Problem description | Set down, word for word, only the lines from the start of the records through the line bearing "CBF tenta solução"; include no pictures.
Entries supplied Block Start
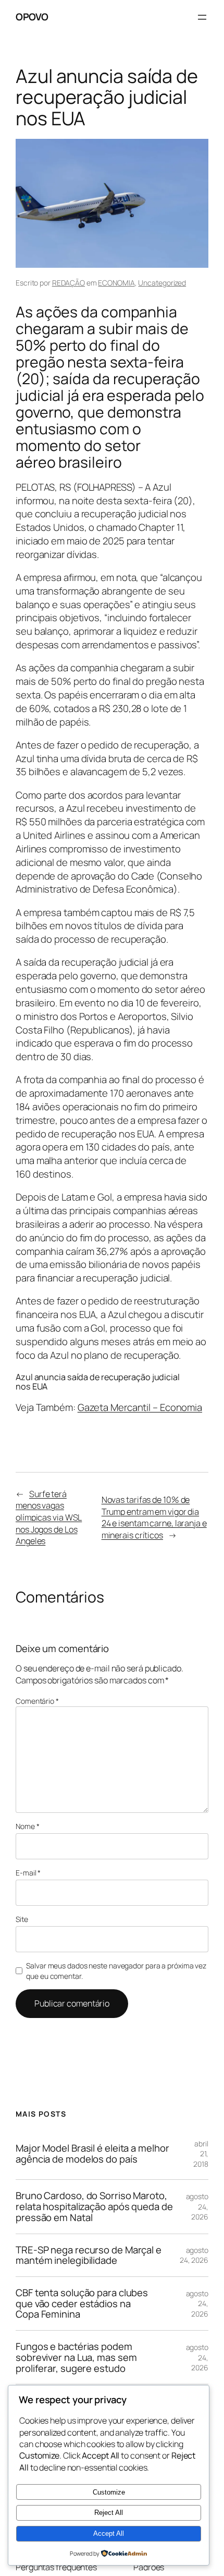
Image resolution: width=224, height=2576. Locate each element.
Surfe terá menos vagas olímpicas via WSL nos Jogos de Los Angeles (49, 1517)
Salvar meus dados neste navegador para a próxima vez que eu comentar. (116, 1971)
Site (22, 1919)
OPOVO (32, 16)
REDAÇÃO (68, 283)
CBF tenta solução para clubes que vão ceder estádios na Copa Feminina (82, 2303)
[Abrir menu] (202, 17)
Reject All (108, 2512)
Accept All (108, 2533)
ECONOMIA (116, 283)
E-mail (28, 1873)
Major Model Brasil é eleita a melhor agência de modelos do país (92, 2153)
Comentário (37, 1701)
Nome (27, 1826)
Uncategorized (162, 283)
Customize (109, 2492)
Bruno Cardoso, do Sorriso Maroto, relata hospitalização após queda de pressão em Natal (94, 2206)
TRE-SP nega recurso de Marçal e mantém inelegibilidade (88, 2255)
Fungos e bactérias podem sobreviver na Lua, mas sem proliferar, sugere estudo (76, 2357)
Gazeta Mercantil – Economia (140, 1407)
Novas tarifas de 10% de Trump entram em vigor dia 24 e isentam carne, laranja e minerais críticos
Entries supplied Block End
Solution for this exercise |
Image resolution: width=224, height=2576. Locate each element.
Surfe terá menos vagas olímpicas via WSL nos Jogos de Los Angeles (49, 1517)
Salvar meus dados neste navegador para a próxima vez que eu comentar. (116, 1971)
Site (22, 1919)
OPOVO (32, 16)
REDAÇÃO (68, 283)
CBF tenta solução para clubes que vão ceder estádios na Copa Feminina (82, 2303)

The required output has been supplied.